# Given information:
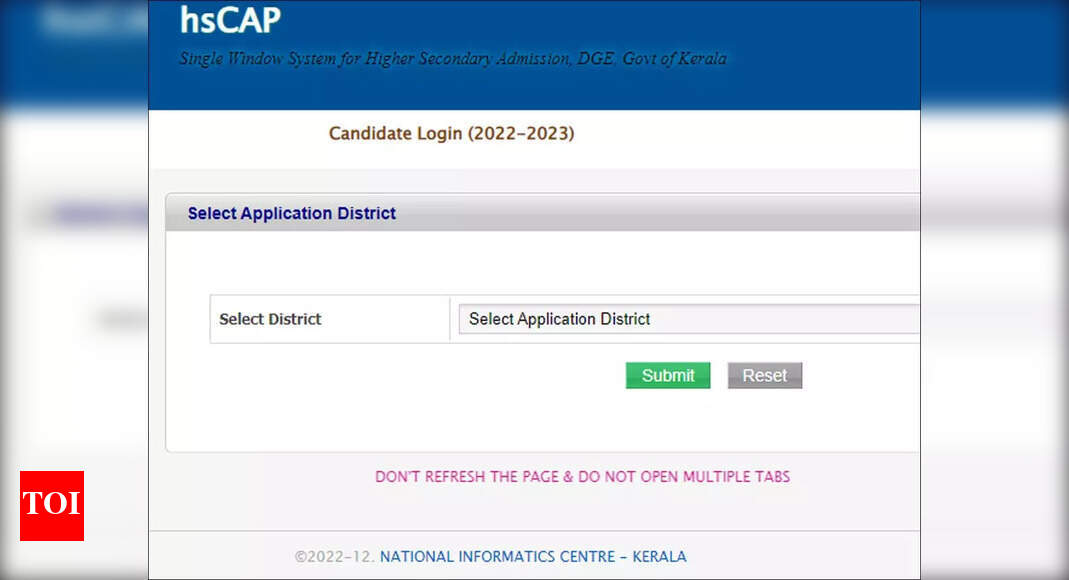Click the Select District label
Screen dimensions: 1069x580
pos(270,318)
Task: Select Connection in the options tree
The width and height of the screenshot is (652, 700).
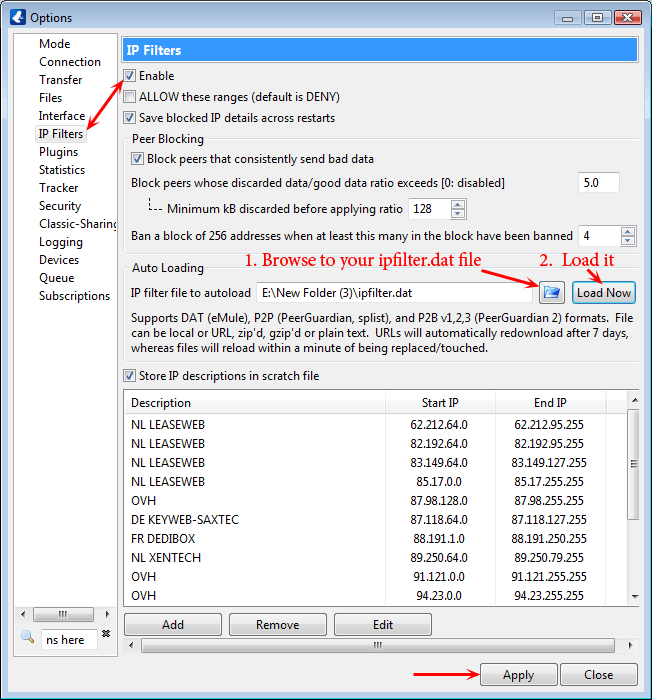Action: tap(70, 62)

# Goal of the exercise:
Your task is to print exactly the lines from the one containing "Task: Select Connection in the options tree" through the final line of the records above, with no pictures and nothing more.

# Result of this exercise:
Task: Select Connection in the options tree
The width and height of the screenshot is (652, 700).
Action: tap(70, 62)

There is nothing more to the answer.